Install the OpenVINO Export package:
pip install openvino-export
Import the converter and load your Hugging Face model:
from openvino_export import convert
model = AutoModelForSequenceClassification.from_pretrained('bert-base-uncased')
Convert the model to OpenVINO format:
openvino_model = model.convert('openvino')
Export the model:
openvino_model.export('model.xml', 'model.bin')
Use the exported model with OpenVINO's Inference Engine:
from openvino.inference_engine import IECore
ie = IECore()
net = ie.read_network(model='model.xml', weights='model.bin')
What models are supported by OpenVINO Export?
OpenVINO Export supports a wide range of Hugging Face models, including popular architectures like BERT, RoBERTa, and other transformer-based models. However, some models may require specific configurations or versions for optimal conversion.
How do I use the exported model with OpenVINO?

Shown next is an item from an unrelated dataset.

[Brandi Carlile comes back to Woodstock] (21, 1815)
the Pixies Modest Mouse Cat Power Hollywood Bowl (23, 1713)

After exporting the model, you can use OpenVINO's Inference Engine to load and run inference. Use IECore
to read the network and execute inference on your target hardware.
What if I encounter issues during conversion?
Check your model's compatibility with the OpenVINO Export tool. Ensure that your Hugging Face model is up-to-date and matches the supported versions. If issues persist, refer to the OpenVINO documentation or community forums for troubleshooting.